§ **WHAT THE EXERCISE ASKS**
Each of the lines below must be written out exactly as shown.

§ **RECORDS SUPPLIED**

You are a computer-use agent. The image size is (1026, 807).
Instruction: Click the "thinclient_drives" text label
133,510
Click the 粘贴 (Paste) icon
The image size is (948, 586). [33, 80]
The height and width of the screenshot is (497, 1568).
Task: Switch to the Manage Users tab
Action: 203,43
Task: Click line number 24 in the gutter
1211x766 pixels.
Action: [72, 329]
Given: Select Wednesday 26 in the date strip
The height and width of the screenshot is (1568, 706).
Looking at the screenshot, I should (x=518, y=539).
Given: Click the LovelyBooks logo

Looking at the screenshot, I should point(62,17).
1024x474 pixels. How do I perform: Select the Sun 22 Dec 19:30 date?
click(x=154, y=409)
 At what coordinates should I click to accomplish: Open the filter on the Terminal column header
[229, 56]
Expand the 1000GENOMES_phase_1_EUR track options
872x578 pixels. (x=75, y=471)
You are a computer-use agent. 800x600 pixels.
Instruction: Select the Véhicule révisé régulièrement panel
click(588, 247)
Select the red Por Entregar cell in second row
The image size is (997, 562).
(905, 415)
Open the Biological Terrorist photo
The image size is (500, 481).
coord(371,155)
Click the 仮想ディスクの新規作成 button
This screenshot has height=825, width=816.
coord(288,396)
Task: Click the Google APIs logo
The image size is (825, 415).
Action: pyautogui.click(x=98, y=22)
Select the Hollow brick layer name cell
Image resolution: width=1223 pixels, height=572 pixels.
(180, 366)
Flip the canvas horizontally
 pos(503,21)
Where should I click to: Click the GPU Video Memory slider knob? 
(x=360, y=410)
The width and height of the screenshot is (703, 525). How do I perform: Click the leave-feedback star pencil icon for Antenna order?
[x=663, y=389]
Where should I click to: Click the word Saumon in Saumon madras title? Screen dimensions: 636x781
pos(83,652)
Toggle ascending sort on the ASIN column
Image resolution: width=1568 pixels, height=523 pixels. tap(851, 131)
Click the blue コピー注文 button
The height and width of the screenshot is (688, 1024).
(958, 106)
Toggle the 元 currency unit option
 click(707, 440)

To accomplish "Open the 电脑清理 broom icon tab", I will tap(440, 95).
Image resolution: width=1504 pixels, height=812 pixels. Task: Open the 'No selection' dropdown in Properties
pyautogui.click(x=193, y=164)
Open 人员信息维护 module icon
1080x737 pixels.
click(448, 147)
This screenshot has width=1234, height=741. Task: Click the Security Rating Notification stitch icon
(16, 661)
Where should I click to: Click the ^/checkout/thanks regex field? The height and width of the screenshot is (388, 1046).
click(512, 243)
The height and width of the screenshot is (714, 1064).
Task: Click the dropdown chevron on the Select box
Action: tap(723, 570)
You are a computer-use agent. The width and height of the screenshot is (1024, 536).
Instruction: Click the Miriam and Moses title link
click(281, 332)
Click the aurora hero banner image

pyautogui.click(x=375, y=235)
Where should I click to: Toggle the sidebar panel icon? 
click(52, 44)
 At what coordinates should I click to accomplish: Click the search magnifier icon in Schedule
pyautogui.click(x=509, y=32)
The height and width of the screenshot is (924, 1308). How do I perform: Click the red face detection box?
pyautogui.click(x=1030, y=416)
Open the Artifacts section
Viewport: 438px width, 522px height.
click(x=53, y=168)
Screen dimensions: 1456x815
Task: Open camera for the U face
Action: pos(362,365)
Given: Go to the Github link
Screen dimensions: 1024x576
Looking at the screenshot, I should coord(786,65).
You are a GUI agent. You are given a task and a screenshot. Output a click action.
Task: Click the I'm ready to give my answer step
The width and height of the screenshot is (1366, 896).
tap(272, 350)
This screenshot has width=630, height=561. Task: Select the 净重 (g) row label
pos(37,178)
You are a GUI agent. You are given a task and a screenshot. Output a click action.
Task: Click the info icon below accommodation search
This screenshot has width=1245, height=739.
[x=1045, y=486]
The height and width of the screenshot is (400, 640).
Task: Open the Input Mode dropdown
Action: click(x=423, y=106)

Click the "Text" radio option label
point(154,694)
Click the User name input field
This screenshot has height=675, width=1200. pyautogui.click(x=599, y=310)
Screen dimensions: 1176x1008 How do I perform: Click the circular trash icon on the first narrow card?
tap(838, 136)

§ **WRITTEN RESPONSE**
You are a computer-use agent. The image size is (1026, 807).
Instruction: Click the "thinclient_drives" text label
133,510
Click the 粘贴 (Paste) icon
The image size is (948, 586). [33, 80]
The height and width of the screenshot is (497, 1568).
Task: Switch to the Manage Users tab
Action: 203,43
Task: Click line number 24 in the gutter
1211x766 pixels.
Action: [72, 329]
Given: Select Wednesday 26 in the date strip
The height and width of the screenshot is (1568, 706).
Looking at the screenshot, I should (x=518, y=539).
Given: Click the LovelyBooks logo

Looking at the screenshot, I should point(62,17).
1024x474 pixels. How do I perform: Select the Sun 22 Dec 19:30 date?
click(x=154, y=409)
 At what coordinates should I click to accomplish: Open the filter on the Terminal column header
[229, 56]
Expand the 1000GENOMES_phase_1_EUR track options
872x578 pixels. (x=75, y=471)
You are a computer-use agent. 800x600 pixels.
Instruction: Select the Véhicule révisé régulièrement panel
click(588, 247)
Select the red Por Entregar cell in second row
The image size is (997, 562).
(905, 415)
Open the Biological Terrorist photo
The image size is (500, 481).
coord(371,155)
Click the 仮想ディスクの新規作成 button
This screenshot has height=825, width=816.
coord(288,396)
Task: Click the Google APIs logo
The image size is (825, 415).
Action: pyautogui.click(x=98, y=22)
Select the Hollow brick layer name cell
Image resolution: width=1223 pixels, height=572 pixels.
(180, 366)
Flip the canvas horizontally
 pos(503,21)
Where should I click to: Click the GPU Video Memory slider knob? 
(x=360, y=410)
The width and height of the screenshot is (703, 525). How do I perform: Click the leave-feedback star pencil icon for Antenna order?
[x=663, y=389]
Where should I click to: Click the word Saumon in Saumon madras title? Screen dimensions: 636x781
pos(83,652)
Toggle ascending sort on the ASIN column
Image resolution: width=1568 pixels, height=523 pixels. tap(851, 131)
Click the blue コピー注文 button
The height and width of the screenshot is (688, 1024).
(958, 106)
Toggle the 元 currency unit option
 click(707, 440)

To accomplish "Open the 电脑清理 broom icon tab", I will tap(440, 95).
Image resolution: width=1504 pixels, height=812 pixels. Task: Open the 'No selection' dropdown in Properties
pyautogui.click(x=193, y=164)
Open 人员信息维护 module icon
1080x737 pixels.
click(448, 147)
This screenshot has width=1234, height=741. Task: Click the Security Rating Notification stitch icon
(16, 661)
Where should I click to: Click the ^/checkout/thanks regex field? The height and width of the screenshot is (388, 1046).
click(512, 243)
The height and width of the screenshot is (714, 1064).
Task: Click the dropdown chevron on the Select box
Action: tap(723, 570)
You are a computer-use agent. The width and height of the screenshot is (1024, 536).
Instruction: Click the Miriam and Moses title link
click(281, 332)
Click the aurora hero banner image

pyautogui.click(x=375, y=235)
Where should I click to: Toggle the sidebar panel icon? 
click(52, 44)
 At what coordinates should I click to accomplish: Click the search magnifier icon in Schedule
pyautogui.click(x=509, y=32)
The height and width of the screenshot is (924, 1308). How do I perform: Click the red face detection box?
pyautogui.click(x=1030, y=416)
Open the Artifacts section
Viewport: 438px width, 522px height.
click(x=53, y=168)
Screen dimensions: 1456x815
Task: Open camera for the U face
Action: pos(362,365)
Given: Go to the Github link
Screen dimensions: 1024x576
Looking at the screenshot, I should coord(786,65).
You are a GUI agent. You are given a task and a screenshot. Output a click action.
Task: Click the I'm ready to give my answer step
The width and height of the screenshot is (1366, 896).
tap(272, 350)
This screenshot has width=630, height=561. Task: Select the 净重 (g) row label
pos(37,178)
You are a GUI agent. You are given a task and a screenshot. Output a click action.
Task: Click the info icon below accommodation search
This screenshot has width=1245, height=739.
[x=1045, y=486]
The height and width of the screenshot is (400, 640).
Task: Open the Input Mode dropdown
Action: click(x=423, y=106)

Click the "Text" radio option label
point(154,694)
Click the User name input field
This screenshot has height=675, width=1200. pyautogui.click(x=599, y=310)
Screen dimensions: 1176x1008 How do I perform: Click the circular trash icon on the first narrow card?
tap(838, 136)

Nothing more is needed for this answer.